Barn News

“Right Sizing” a Table Saw

When I began the reconstruction of the Barn I bought a 10-inch contractor’s table saw on Craigslist to use on site, as I did not want then to haul my Jet Unisaw out to work in a pretty wide-open environment.  The contractor’s saw was never anything better than a pile of pelosi, but it got me through the worst of the project.

Now that the outfitting of the interior is drawing to a close, and the Unisaw is ensconced in the basement (admittedly sans 220v electrical circuit and outlet right now, but I could wire it up in an hour or so) it was time to put the pile o’junk saw out to pasture and reconsider what saw I wanted upstairs in my main working area.  Since I mostly use it for making templates and jigs and other light work, something a lot smaller would suffice.
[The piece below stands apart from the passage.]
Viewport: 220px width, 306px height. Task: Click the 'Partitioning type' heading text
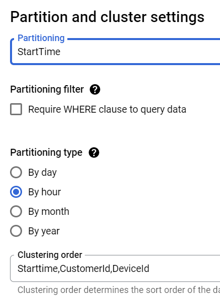tap(46, 152)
My friend Tony gave me a motor-less Rockwell combination platform with a 4-inch jointer and a 9-inch table saw on the same base, with a brand new thin kerf blade.  I did not need the jointer at this time, so I took it off and remounted the table saw.  It had the makings of a fine little machine, everything seemed smooth and tight.   It needed a motor and a motor yoke, so I dug out the former (3/4 horse) from my stash of motors and fabricated the latter from a southern yellow pine board and a long bolt.


All hooked up it worked well.  My final dilemma had to do with the mobility of the machine.  I am not one of these guys who wants the table saw plopped in the middle of the work space.  I want to roll it out to use, then put it back when done.  The problem is that casters make the thing unsteady and frankly dangerous unless they are high quality -and pretty expensive – double locking locking casters that lock both the wheel rotation and swivel.
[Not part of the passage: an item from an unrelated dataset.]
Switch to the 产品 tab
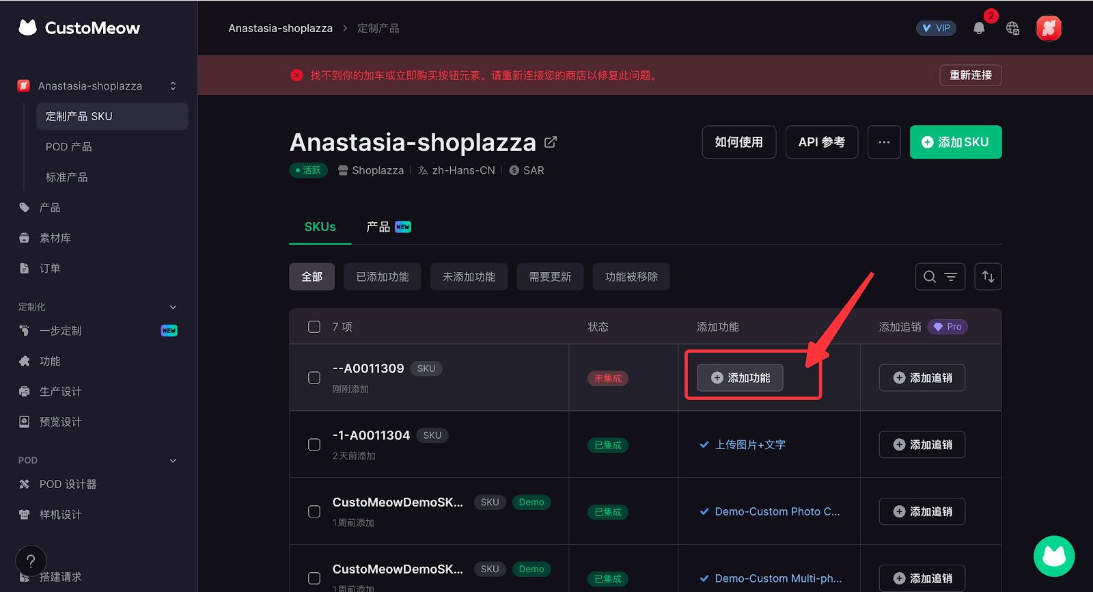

While at the hardware store I found the perfect solution for less than 10 dollars.  These plastic sliders for underneath sofas are fabulous.  In addition to allowing the saw to be pulled out and put away easily on the SYP floor, they are not so slick as to let the saw to slide across the floor as I am using it.


One unexpected benefit is that the sliders have padded tops, so in fact this reduces any vibration and makes the whole setup steady as a rock.

I am not convinced that this is the ultimate resolution, especially with the ridiculous 24″ outrigger bars for the fence.  I might just cut those off at 16″ or 14″ and see how I like them.

I have two more options at my disposal.  Down in the basement of the barn is a sweet 8-inch Craftsman bench-top table saw almost identical to the one I grew up with, also smooth and tight, and back in my Maryland shed I still have my wonderful 9-inch tilting top Rockwell saw that I absolutely love.


For now I will try this set-up for a good while to see if it fits my needs.  It saws effortlessly and true, needing only an outfeed crossbar which I will add soon.  If not, I will swap it out for the next option.